**Required work:**
Reproduce each record exactly, but exclude every picture.

**Given information:**
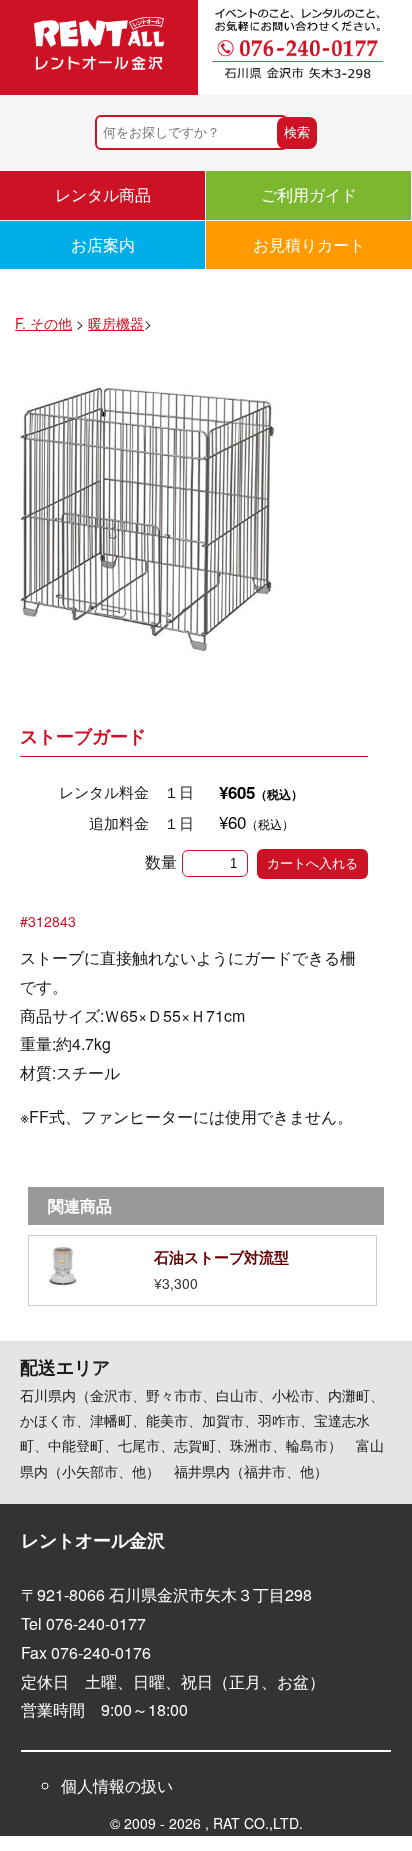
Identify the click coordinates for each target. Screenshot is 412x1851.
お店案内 (103, 244)
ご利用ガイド (309, 194)
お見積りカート (309, 244)
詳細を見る (202, 1270)
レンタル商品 (103, 194)
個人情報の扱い (117, 1785)
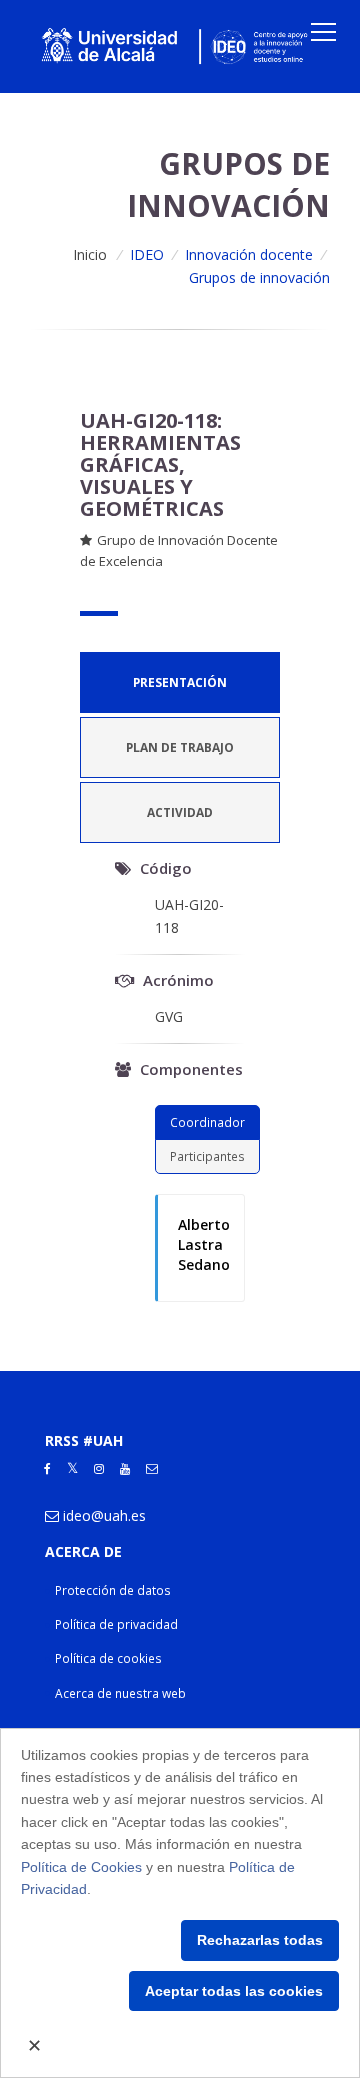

**Task answer:**
Identify the click coordinates for each target. Screenshot is 412x1851.
お店案内 (103, 244)
ご利用ガイド (309, 194)
お見積りカート (309, 244)
詳細を見る (202, 1270)
レンタル商品 (103, 194)
個人情報の扱い (117, 1785)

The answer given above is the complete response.